START Data for this task

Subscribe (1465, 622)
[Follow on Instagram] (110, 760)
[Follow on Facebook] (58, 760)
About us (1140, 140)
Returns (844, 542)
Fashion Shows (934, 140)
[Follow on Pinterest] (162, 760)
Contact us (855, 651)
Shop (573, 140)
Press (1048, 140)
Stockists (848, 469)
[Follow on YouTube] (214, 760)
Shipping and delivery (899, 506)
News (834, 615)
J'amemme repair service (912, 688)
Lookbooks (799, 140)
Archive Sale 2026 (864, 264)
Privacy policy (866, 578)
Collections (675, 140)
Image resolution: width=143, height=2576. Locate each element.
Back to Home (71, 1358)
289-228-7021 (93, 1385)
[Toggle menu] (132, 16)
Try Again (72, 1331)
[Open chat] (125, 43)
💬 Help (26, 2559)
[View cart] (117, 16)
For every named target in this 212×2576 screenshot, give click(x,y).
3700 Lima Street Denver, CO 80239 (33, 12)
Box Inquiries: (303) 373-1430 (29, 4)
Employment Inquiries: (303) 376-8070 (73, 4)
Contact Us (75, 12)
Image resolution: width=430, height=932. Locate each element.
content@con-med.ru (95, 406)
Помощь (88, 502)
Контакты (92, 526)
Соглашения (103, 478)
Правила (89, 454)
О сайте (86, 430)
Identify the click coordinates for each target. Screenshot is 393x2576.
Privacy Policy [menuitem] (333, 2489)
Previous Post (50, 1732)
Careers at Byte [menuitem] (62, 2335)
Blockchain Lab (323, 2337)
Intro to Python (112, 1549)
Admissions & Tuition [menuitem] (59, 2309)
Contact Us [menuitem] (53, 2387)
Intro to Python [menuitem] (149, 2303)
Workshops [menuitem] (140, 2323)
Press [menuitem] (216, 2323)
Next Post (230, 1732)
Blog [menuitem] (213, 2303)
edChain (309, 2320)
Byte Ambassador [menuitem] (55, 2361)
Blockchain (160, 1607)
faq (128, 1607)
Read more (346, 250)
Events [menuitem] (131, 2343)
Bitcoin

END Data for this task

Exercise prompt
Repeat exactly the lines from the one containing "Intro to Python [menuitem] (149, 2303)" through the last line of the records above, both included, and nothing else.

Solution
Intro to Python [menuitem] (149, 2303)
Workshops [menuitem] (140, 2323)
Press [menuitem] (216, 2323)
Next Post (230, 1732)
Blog [menuitem] (213, 2303)
edChain (309, 2320)
Byte Ambassador [menuitem] (55, 2361)
Blockchain (160, 1607)
faq (128, 1607)
Read more (346, 250)
Events [menuitem] (131, 2343)
Bitcoin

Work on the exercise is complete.